How To Capture Interesting Shots
The elements that make street photography of children interesting aren’t any different from the things that make photographing their adult counterparts interesting. Here are a few things to keep in mind:
- Capture emotion – whether the child is laughing, crying, or throwing a temper tantrum, it’s better than a photograph of a child with a blank stare on his or her face.
- Use compositional elements like reflections, leading lines, or framing to make the image more interesting and emphasize the child.
- Smile when taking children’s photographs, but not so much that you look like a pervert. Generally children react to a smile with a smile of their own.
- Look for places where kids will be kids, like water fountains in the city. Do not casually stroll through playgrounds photographing children…
- Respect people’s privacy, it’s not alright to photograph children playing in a yard along the street.
- Look for the unusual, remember what is usual to you and I in one part of the world may be strange and unusual on the other side of the world.
- Contrast is your friend, look for subjects that stand out from their surroundings.
- Sit/stand and wait. Look for interesting scenes and if you find something you can sit and wait for your subject to come through.
- Timing is everything, not just when the subject does something interesting but the time of day. As you know, lighting is everything in photography so it makes sense that the time of day will have a direct impact on your quality. I prefer shooting right after the sun rises or right before it sets.
Will You Need A Release?
If you plan on selling the images for commercial use (like advertising) then you’ll need a release signed, for children you’ll need an adult to sign their release. However, you do not need a release to take, use, and sell photographs of people (including children) that you take in public places. If you are planning on selling prints, publishing in a magazine or news outlet, or a blog, you don’t need a release signed.

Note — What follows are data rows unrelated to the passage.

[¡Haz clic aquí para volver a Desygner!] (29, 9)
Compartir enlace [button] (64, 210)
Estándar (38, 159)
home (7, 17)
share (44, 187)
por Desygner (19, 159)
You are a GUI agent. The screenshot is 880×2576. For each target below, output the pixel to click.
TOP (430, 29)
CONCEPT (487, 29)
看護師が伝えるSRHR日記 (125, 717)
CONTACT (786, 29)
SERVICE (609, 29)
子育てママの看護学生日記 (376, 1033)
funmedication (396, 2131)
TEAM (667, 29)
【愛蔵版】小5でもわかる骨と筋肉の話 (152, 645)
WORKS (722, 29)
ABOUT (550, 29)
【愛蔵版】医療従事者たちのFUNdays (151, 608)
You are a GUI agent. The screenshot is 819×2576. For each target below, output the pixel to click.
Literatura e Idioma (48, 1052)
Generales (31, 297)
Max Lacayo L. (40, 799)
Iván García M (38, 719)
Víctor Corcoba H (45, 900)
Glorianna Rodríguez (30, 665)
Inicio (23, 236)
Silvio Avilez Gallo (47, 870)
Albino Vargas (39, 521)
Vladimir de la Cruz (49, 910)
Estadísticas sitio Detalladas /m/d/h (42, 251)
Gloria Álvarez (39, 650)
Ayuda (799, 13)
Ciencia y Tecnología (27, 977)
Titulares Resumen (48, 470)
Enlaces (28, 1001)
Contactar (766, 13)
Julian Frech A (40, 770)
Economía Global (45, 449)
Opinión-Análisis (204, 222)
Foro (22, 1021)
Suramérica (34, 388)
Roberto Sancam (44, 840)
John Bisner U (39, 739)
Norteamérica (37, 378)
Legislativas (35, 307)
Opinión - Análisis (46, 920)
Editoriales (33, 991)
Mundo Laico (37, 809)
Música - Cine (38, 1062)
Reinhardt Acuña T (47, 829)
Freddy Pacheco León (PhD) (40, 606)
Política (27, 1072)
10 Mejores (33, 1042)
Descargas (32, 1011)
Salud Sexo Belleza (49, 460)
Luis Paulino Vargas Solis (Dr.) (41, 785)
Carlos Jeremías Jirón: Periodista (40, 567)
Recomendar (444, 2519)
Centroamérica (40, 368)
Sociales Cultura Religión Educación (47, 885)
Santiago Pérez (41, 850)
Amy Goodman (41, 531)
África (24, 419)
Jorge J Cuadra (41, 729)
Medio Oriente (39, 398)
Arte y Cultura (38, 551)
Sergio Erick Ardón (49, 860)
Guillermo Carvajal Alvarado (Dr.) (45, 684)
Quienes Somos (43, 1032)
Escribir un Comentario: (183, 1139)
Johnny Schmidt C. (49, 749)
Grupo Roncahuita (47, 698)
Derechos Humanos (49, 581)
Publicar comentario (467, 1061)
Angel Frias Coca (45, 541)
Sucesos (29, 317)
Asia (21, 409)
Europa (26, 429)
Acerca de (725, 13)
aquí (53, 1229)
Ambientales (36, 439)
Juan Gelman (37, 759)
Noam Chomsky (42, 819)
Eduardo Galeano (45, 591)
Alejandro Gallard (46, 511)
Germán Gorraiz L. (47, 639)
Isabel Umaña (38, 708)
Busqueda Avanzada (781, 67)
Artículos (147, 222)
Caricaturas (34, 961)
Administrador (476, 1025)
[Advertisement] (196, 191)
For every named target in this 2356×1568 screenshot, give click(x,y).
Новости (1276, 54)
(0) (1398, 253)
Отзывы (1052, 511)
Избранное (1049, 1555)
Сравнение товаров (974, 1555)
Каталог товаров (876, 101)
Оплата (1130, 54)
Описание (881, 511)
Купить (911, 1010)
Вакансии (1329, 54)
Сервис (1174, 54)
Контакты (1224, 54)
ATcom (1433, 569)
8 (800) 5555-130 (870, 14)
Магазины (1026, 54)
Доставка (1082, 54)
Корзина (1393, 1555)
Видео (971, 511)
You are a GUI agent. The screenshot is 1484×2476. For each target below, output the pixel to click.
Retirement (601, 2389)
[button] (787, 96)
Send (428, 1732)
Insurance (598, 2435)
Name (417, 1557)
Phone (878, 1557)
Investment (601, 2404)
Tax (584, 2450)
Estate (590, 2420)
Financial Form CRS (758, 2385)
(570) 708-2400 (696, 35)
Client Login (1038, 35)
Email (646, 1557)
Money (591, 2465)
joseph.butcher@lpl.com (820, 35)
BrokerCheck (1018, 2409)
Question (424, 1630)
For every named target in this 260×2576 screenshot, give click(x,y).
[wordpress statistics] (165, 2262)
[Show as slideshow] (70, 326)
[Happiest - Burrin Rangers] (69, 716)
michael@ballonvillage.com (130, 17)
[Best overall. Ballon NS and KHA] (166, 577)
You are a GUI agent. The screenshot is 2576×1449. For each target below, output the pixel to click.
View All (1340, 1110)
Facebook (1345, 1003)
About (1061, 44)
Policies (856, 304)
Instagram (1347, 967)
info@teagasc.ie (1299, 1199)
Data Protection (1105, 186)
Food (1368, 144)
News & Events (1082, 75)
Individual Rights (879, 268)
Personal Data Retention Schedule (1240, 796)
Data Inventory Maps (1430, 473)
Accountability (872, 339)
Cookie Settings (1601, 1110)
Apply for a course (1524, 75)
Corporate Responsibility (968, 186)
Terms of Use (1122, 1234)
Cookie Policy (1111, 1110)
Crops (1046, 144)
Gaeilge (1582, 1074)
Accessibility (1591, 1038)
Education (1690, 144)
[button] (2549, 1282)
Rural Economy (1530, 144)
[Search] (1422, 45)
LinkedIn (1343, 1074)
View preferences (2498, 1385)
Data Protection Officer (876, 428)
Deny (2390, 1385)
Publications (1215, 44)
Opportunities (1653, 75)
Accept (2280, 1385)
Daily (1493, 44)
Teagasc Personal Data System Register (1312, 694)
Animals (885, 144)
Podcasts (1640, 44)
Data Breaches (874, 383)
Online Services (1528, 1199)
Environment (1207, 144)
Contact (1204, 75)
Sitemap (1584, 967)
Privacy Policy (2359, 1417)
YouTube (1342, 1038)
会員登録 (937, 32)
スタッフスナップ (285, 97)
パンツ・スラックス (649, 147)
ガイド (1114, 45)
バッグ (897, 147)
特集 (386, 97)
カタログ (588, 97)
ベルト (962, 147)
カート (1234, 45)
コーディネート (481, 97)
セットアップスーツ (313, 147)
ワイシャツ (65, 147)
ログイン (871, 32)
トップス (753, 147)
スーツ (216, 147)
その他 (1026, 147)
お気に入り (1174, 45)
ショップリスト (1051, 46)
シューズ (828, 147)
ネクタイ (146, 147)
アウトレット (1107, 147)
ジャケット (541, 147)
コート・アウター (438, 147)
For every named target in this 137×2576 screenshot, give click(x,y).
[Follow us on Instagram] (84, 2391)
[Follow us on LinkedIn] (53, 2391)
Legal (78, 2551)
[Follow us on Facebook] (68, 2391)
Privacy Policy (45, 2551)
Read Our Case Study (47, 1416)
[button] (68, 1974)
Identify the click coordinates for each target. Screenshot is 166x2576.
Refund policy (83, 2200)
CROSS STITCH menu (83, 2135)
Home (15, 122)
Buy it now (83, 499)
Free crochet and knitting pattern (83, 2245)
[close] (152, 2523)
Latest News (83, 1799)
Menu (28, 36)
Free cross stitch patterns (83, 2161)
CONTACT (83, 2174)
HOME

Photographing people in public places is legal but you must respect peoples wishes. If you get the finger or an angry gesture to go away then I’d suggest you do just that. It’s not that you couldn’t still take the shot but put yourself in the other persons shoes, If you didn’t want your photograph taken you’d hope the other person respects your wishes.
An exception to the above rule is photographing people in private areas from public places (taking a photograph from a public street into their bathroom window). Again, I feel like I shouldn’t have to say this… don’t be a pervert, respect peoples privacy. You wouldn’t want someone taking a photograph of you completing your Sudoku puzzle on the crapper.
This article does not constitute legal advice in any way. The information contained above is no substitute for legal advice from an attorney licensed in your state and may or may not be applicable to your specific situation. It’s your responsibility to obtain legal counsel if and when needed.
Street photography is quickly becoming one of my favorite forms of photography because of the unique shots that are constantly presenting themselves in areas I’ve photographed hundreds of times. If someone tells me they are tired of photography because they’ve photographed everything around them then I’d suggest they look into street photography. So grab your camera and get out there.